Uma coisa é desejar que ele se dê mal. Acho isso detestável. Sei do que falo porque já tive os petralhas fazendo esses votos contra mim. É uma gente baixa, asquerosa. Tratei do assunto logo de cara, no sábado. OUTRA, DIFERENTE, É CONFRONTAR O POLÍTICO com suas próprias palavras.
Olhem aqui: eu tenho independência — tanto a de espírito como a ideológica, já que mando os patrulheiros comer capim — para fazer as duas coisas: censuro a abordagem mesquinha dos adversários de Lula e também a dos partidários; no caso acima, censuro a mesquinhez do próprio Lula, que não deveria ter usado a sua doença para uma mensagem de cunho partidário.
Um Gilberto Dimenstein virá agora a público para acusar Lula de usar a sua doença para obter dividendos para o seu partido? Duvido!

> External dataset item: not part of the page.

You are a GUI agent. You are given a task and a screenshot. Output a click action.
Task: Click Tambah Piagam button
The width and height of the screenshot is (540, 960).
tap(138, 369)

Vocês não sabem com que sinceridade rezo pelo bem de Lula! Eu o quero absolutamente saudável para que reste ainda mais claro e cristalino o meu repúdio a essa sua postura. Rezo, sim, pelo indivíduo, pelo pai, pelo avô e até pela figura na qual muitos brasileiros depositam suas esperanças. Mas não poderia ser maior o meu repúdio a essa partidarização da doença — que me parece, de resto, pouco generosa com a vida.
Como se nota, Lula não parou de pensar a política porque está doente. Gostaria de saber por que se faz essa exigência àqueles que são seus críticos.
Os critérios para publicação de comentários seguem os mesmos. Sejam dignos! Sejam decorosos! Sejam generosos! Mas não se deixem intimidar por censores e por covardes que atuam em nome dos policiais da opinião alheia.
PS: Atualizei o post. Havia escrito que Ricardo Stuckert é o atual fotógrafo oficial da Presidência. Corrigi. Era no tempo de Lula. Ele migrou para o Instituto Lula e deixou em seu lugar Roberto Stuckert Filho, seu irmão.